The Cheerio Plugger is a cool carp pattern that is similar, but with a few tweaks and an addition or two, to Jay Zimmerman’s Backstabber. I like this pattern better than Jay’s and it’s great for taking carp in every water condition, on lakes, ponds, sloughs, and rivers. It can be tied in a variety of color combinations to match the foods in the area. This fly lands without a ton of splash—which comes in handy with spooky tailing carp—but weighs enough to get down, sinking hook up so it won’t catch on the bottom as easily. Give it a twitch in front of a cruising feeder and wait for that carp to vacuum up this little critter. My personal favorite color combination is black, olive, rust, and tan. Try one on your local carp watering hole this spring and plug a Cheerio!

Materials
Hook: Gamakatsu SL45 bonefish hook, 6-8-10
Thread: Danville Flymaster Plus, colored to match
Eyes: Medium or large black or gold bead chain eyes
Collar: Soft hackle hen saddle patch, colored to match
Body: Hare’E Ice Dub, Harder’s Bloody Black or colored to match
Legs: Sili Legs, black w/ red flake or colored to match
Underwing: Bunny fur, black or colored to match

Instructions
1. Attach the bead chain eyes on top of the hook, midway between the eye and hook’s point. Flip the hook in the vise for the remaining steps.
2. Take your thread to the back bend of the hook and dub the body with a dubbing loop up to where you have your eyes tied in. Tie off and trim off any remaining dubbing loop.
3. Attach two or three rubber legs per side of the fly.
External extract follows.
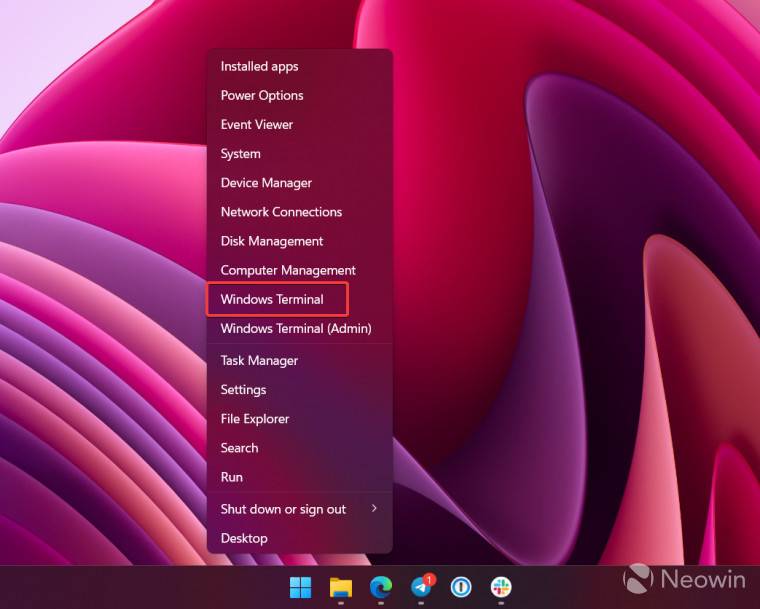Open 1Password from the taskbar
Screen dimensions: 760x609
[461, 587]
Measure your legs and trim after you tie your bunny fur—they should be even with the fur.
4. Trim off a chunk of fur and attach it facing toward the rear of the hook—it should extend past the back of the fly.
5. Dub around and in front of your bead chain eyes, leaving enough room at the eye to tie in the hen hackle.
6. Tie in and wrap the hen hackle at the front of the fly, then tie back a few wraps over the top of the feather several times to face the feathers backward.
7. Whip finish and head cement well before fishing. Carp hate the smell of adhesives and will shy away from flies that stink of head cement.


Kris Kumlien is the general manager of Montana Troutfitters in Bozeman on his better days.